9.1 A Model for Recommendation Systems

The Utility Matrix

record the preference given by users for certain items.


In [66]:
# Example 9.1
M = pd.DataFrame(index=['A', 'B', 'C', 'D'], columns=['HP1', 'HP2', 'HP3', 'TW', 'SW1', 'SW2', 'SW3'])

M.loc['A', ['HP1', 'TW', 'SW1']] = [4, 5, 1]
M.iloc[1, 0:3] = [5, 5, 4]
M.iloc[2, 3:-1] = [2, 4, 5]
M.iloc[3, [1, -1]] = [3, 3]

M_9_1 = M
M_9_1


Out[66]:
HP1 HP2 HP3 TW SW1 SW2 SW3
A 4 NaN NaN 5 1 NaN NaN
B 5 5 4 NaN NaN NaN NaN
C NaN NaN NaN 2 4 5 NaN
D NaN 3 NaN NaN NaN NaN 3

In practice, the matrix would be even sparser, with the typical user rating only a tiny fraction of all avalibale items.

the goal of a recommendation system is: to predict the blanks in the utility matrix.

  • slightly difference in many application:
    • predict every blank entry $<$ discover some potential entries in each row.
    • find all items with the highest expected ratings $<$ find a large subset of those.

The Long Tail

physical institutions online institutions
provide only the most popular items provide the entire range of items

the long tail force online institutions to recommend items to individual users:

  1. It's no possible to present all avaliable items to the user.
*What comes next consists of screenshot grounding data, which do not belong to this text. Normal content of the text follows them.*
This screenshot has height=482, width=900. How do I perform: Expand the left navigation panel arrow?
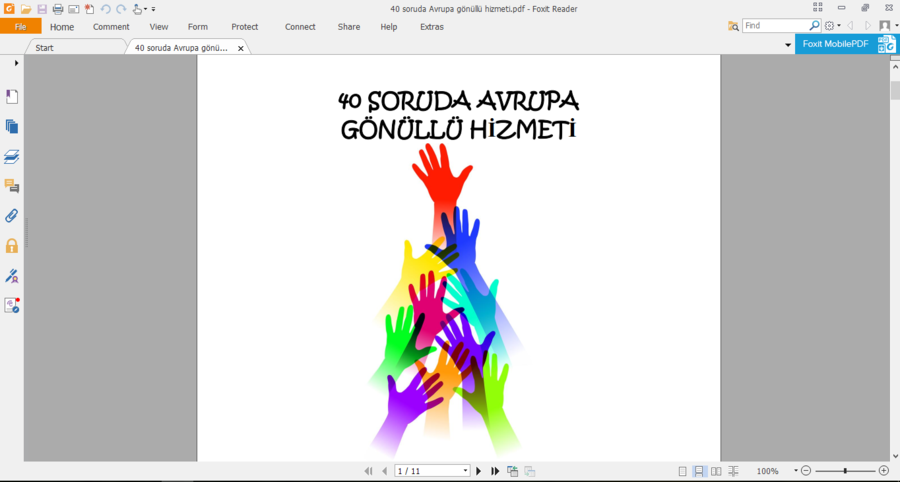point(16,63)
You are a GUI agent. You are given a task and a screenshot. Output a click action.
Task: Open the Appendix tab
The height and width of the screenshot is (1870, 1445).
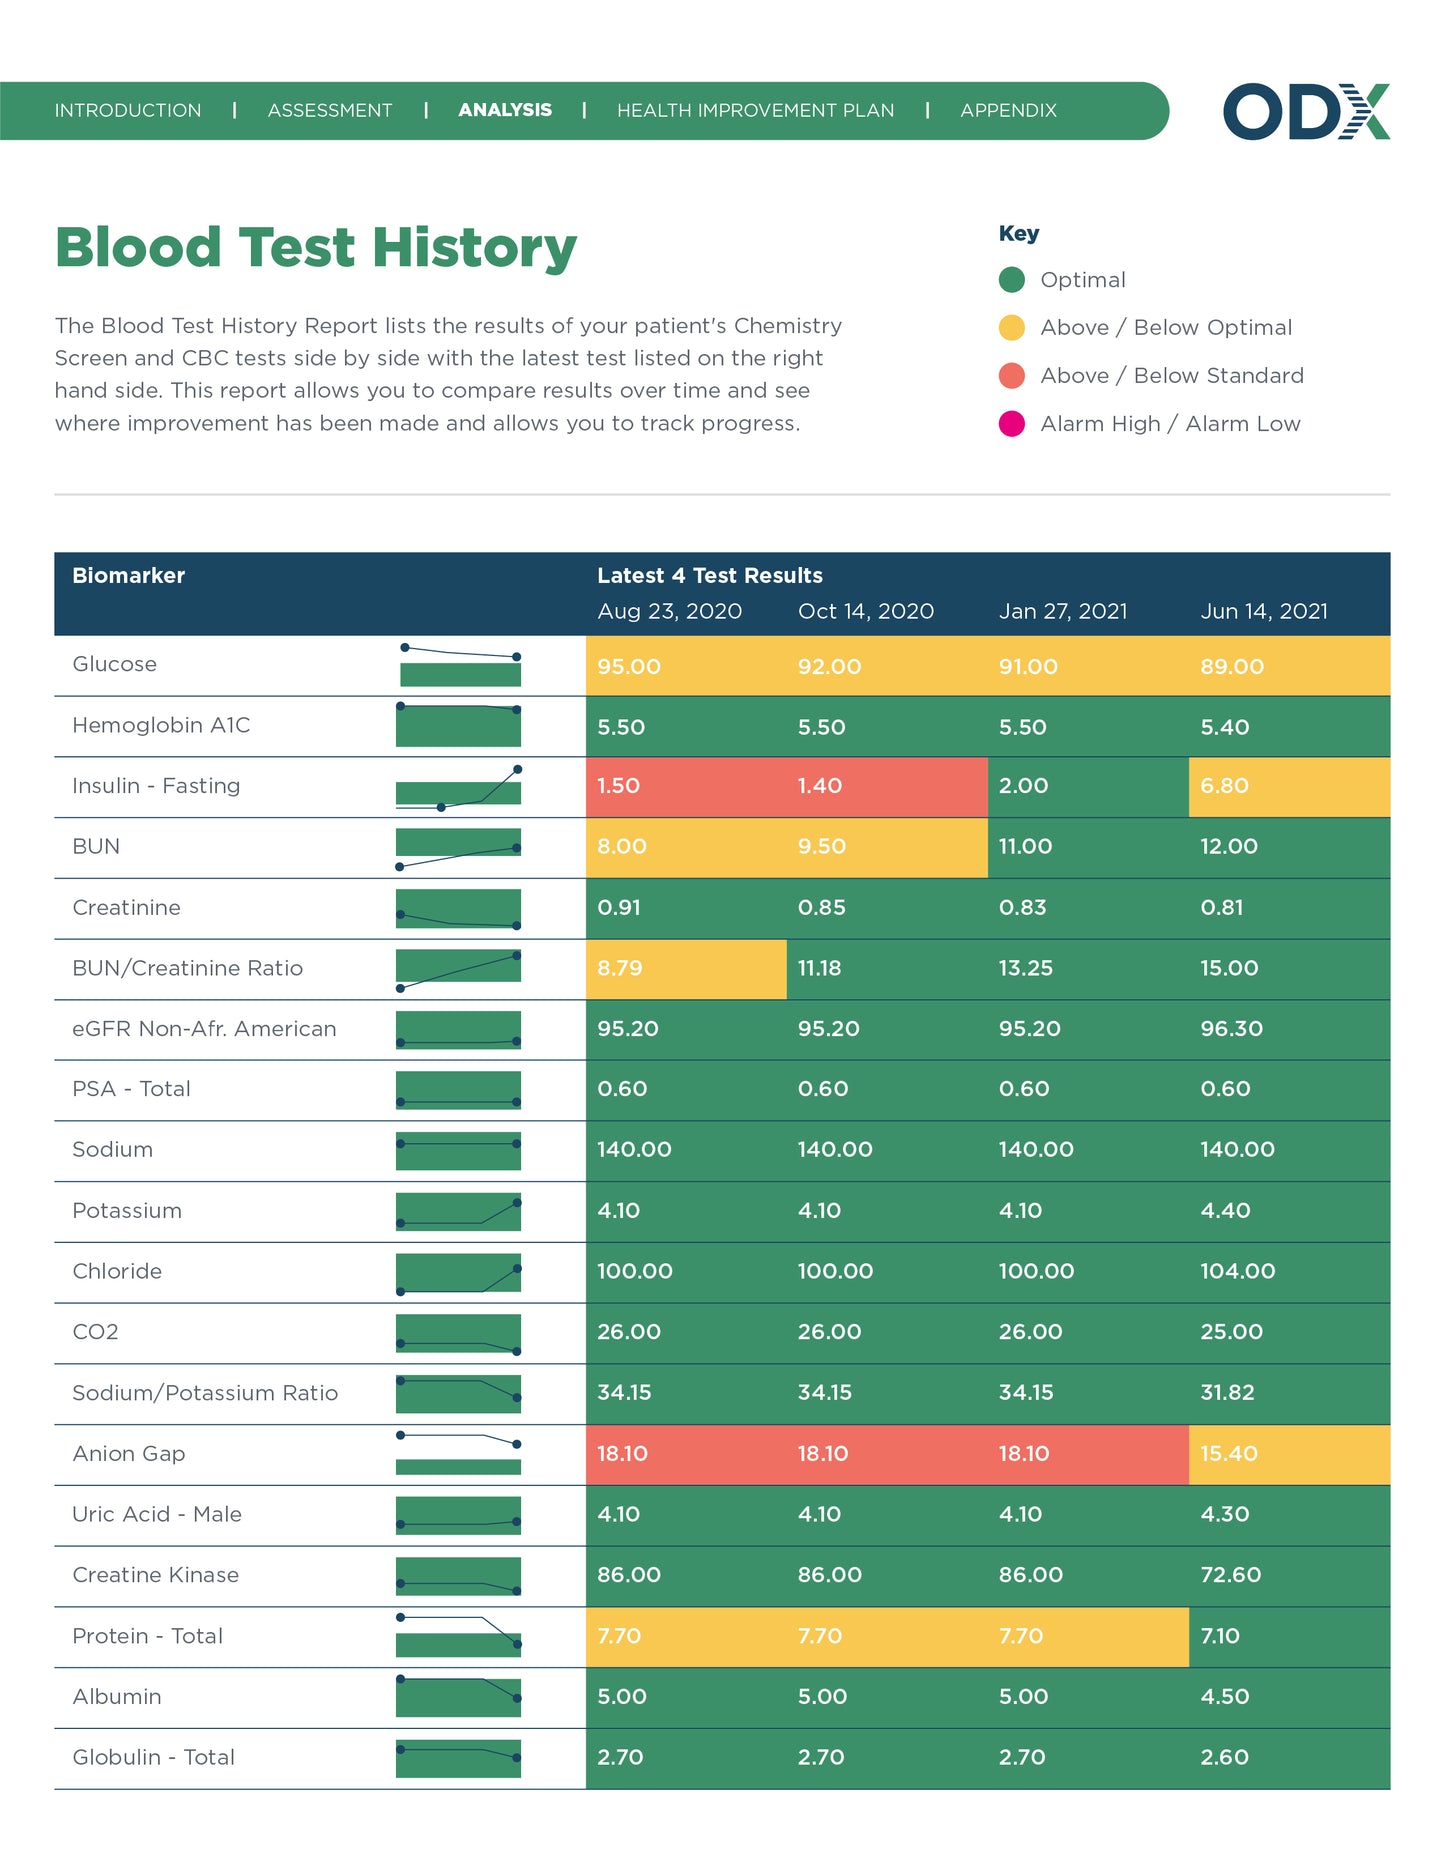1008,111
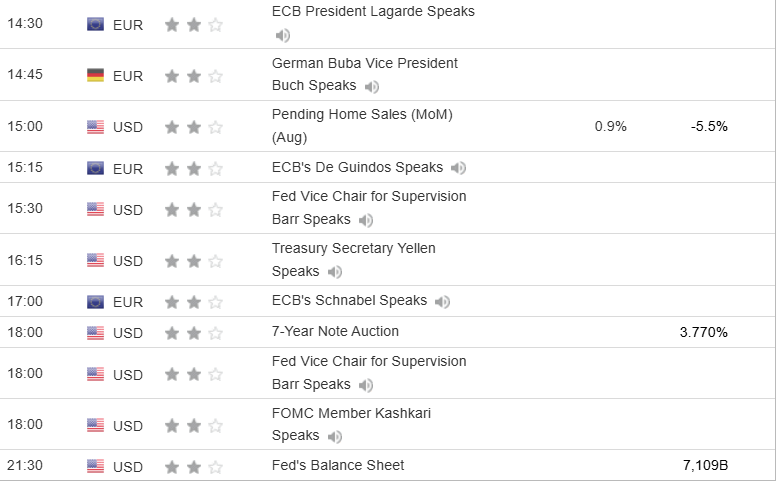Click speaker icon beside Schnabel Speaks

pyautogui.click(x=442, y=301)
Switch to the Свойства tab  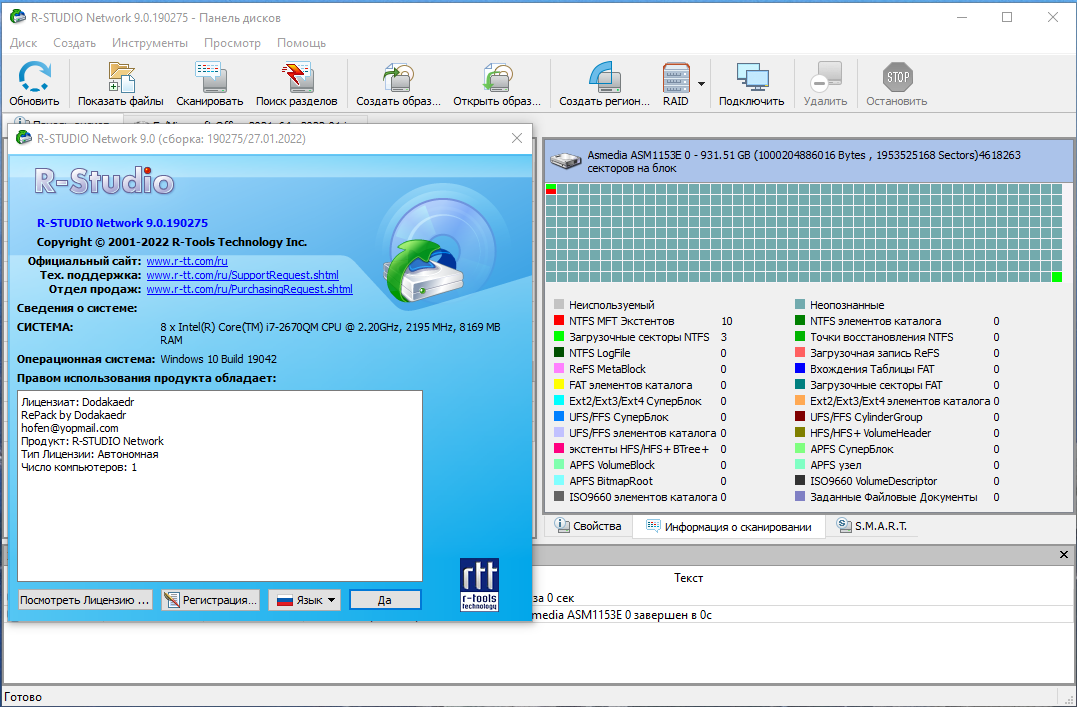[588, 526]
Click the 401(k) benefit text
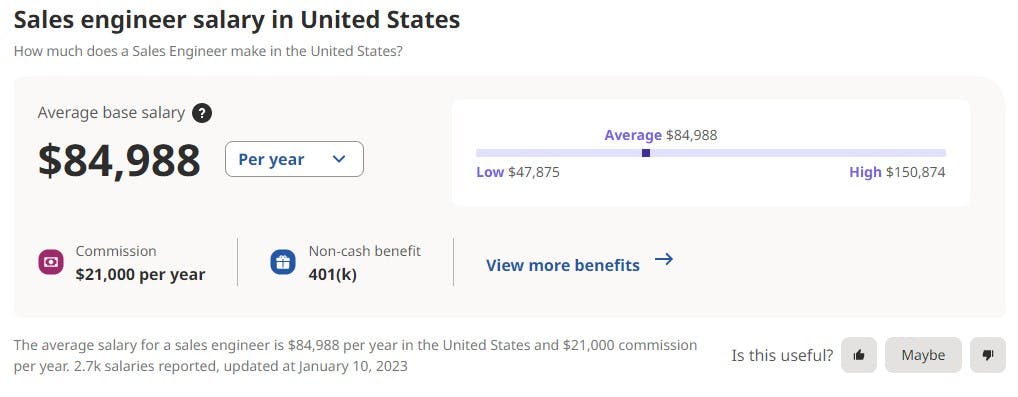The width and height of the screenshot is (1018, 397). pyautogui.click(x=332, y=275)
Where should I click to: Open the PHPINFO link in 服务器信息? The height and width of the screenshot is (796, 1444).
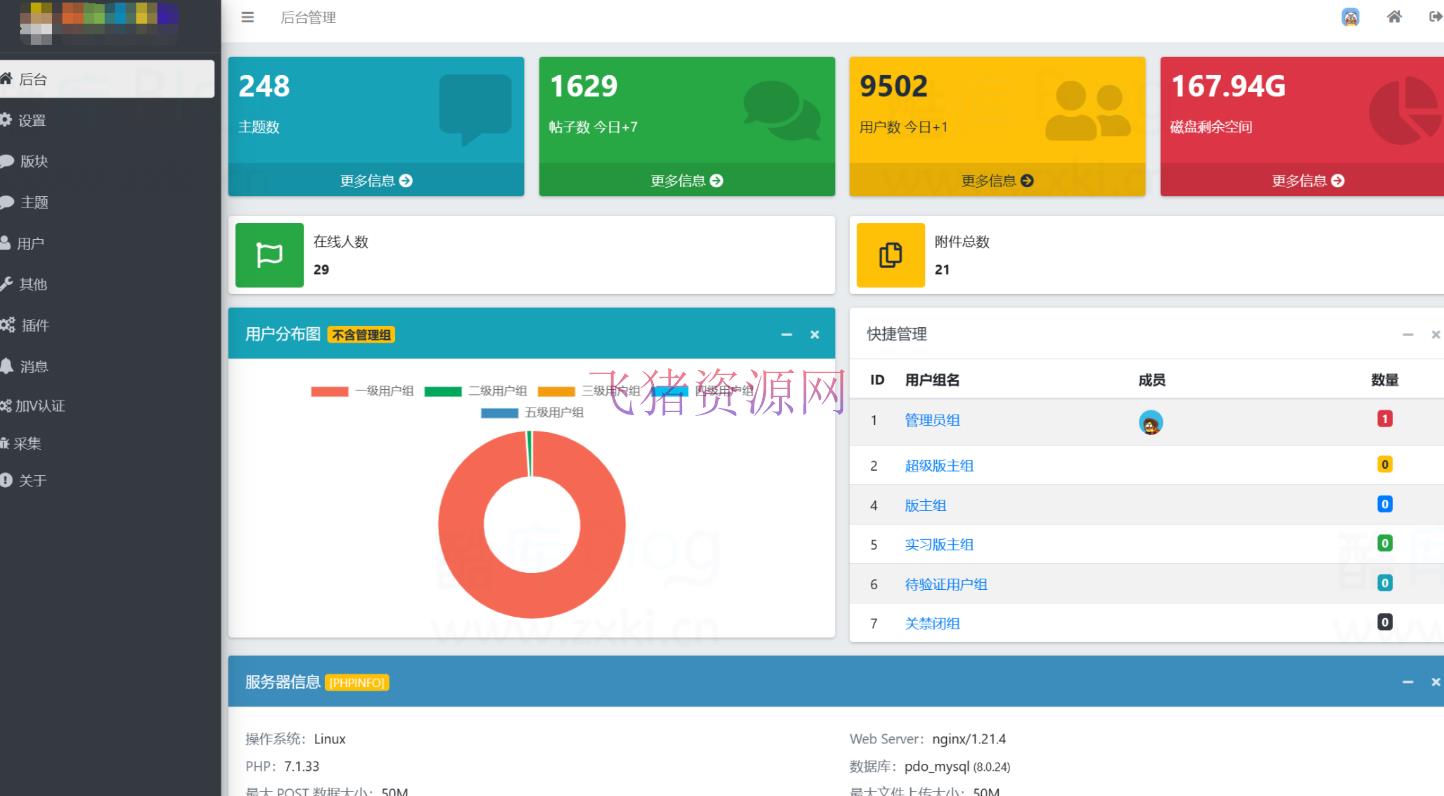tap(357, 682)
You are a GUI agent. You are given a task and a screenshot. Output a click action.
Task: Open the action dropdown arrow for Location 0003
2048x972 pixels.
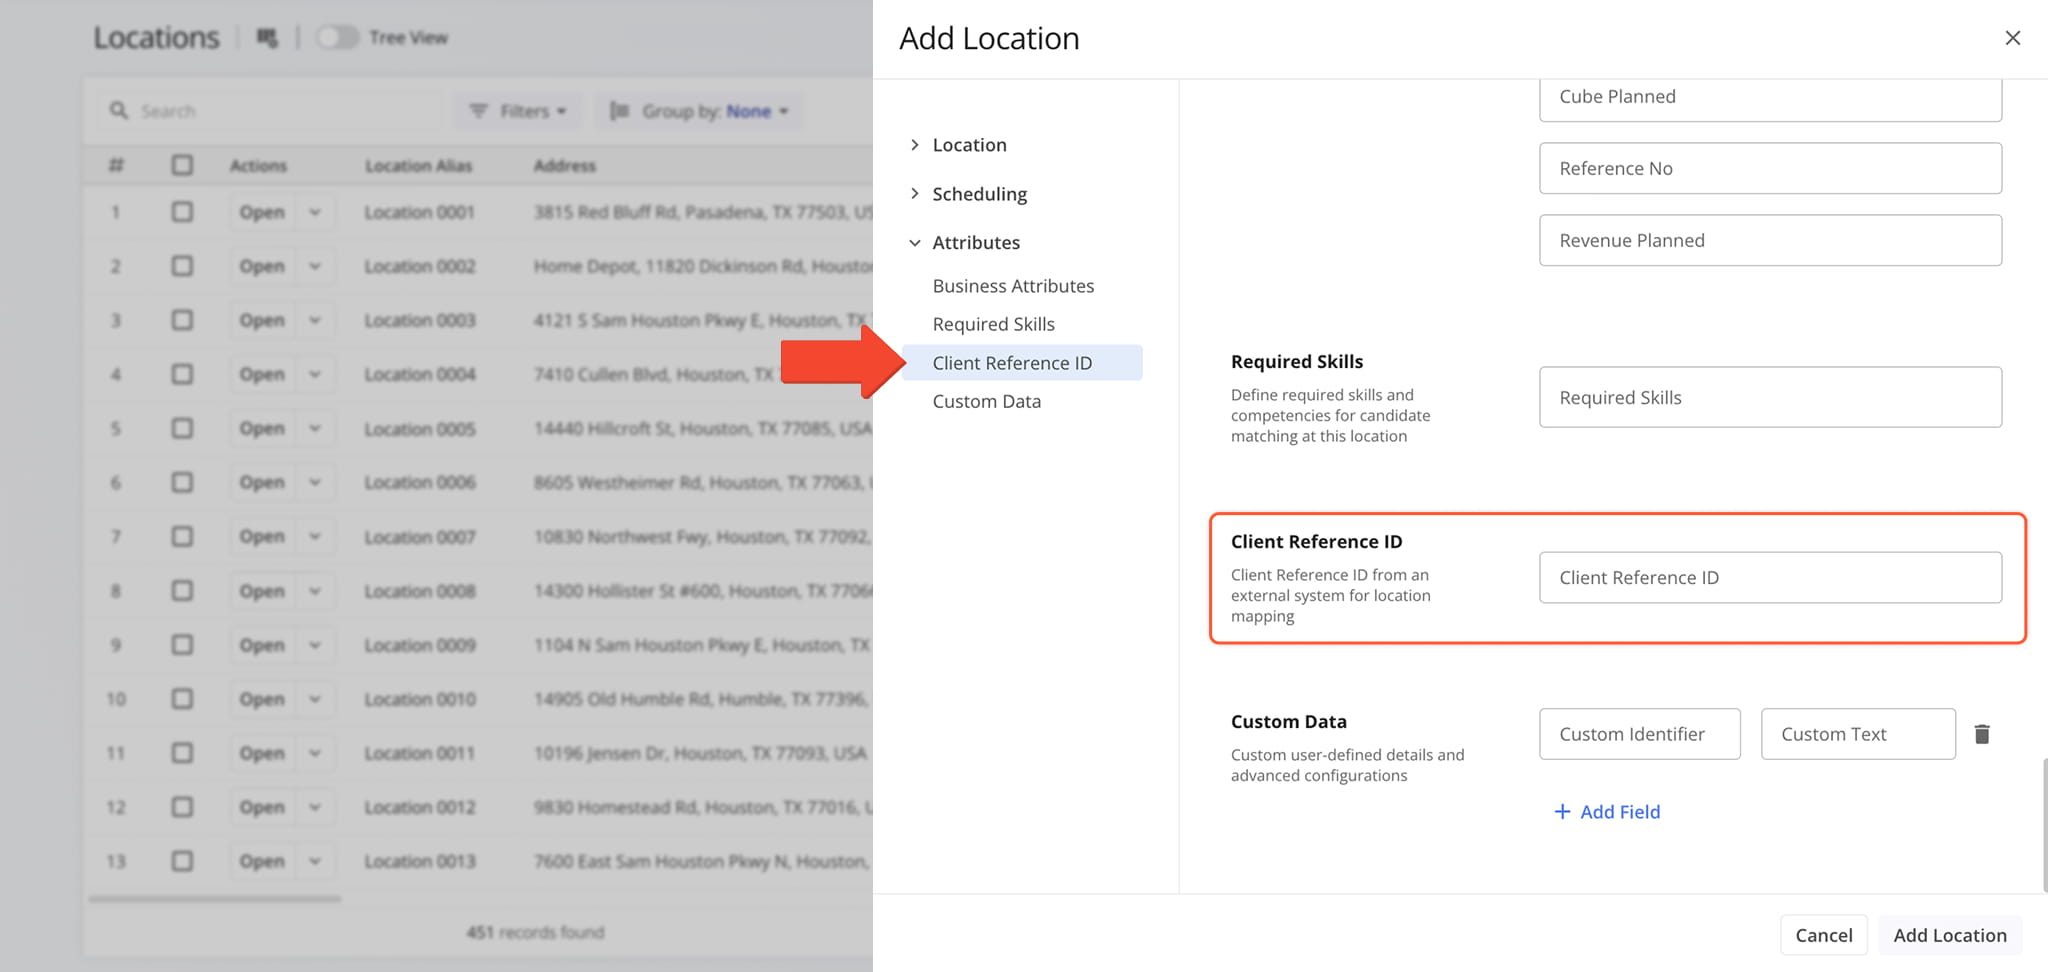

  2. Neither can we expect users to have heared of each of the items they might like.

Applications of Recommendation Systems

  1. Product Recommendations

  2. Movie Recommendations

  3. News Articles

Populating the Utility Matrix

how to discovery the value users place on items:

  1. We can ask users to rate items.
    cons: users are unwilling to do, and so samples are biased by very little fraction of peoples.

  2. We can make inferences from users' behavior.
    eg: items purchased/viewed/rated.

9.2 Content-Based Recommendations

9.2.1 Item Profiles

a record representing important characteristics of items.

Discovering Features
  1. for Documents
    idea: find the identification of words that characterize the topic of a document.
    namely, we expect a sets of words to express the subjects or main ideas of the document.

    1. eliminate stop words.
    2. compute the TF.DIF score for each reamining word in the document.
    3. take as the features of a document the $n$ words with the highest TF.DIF scores.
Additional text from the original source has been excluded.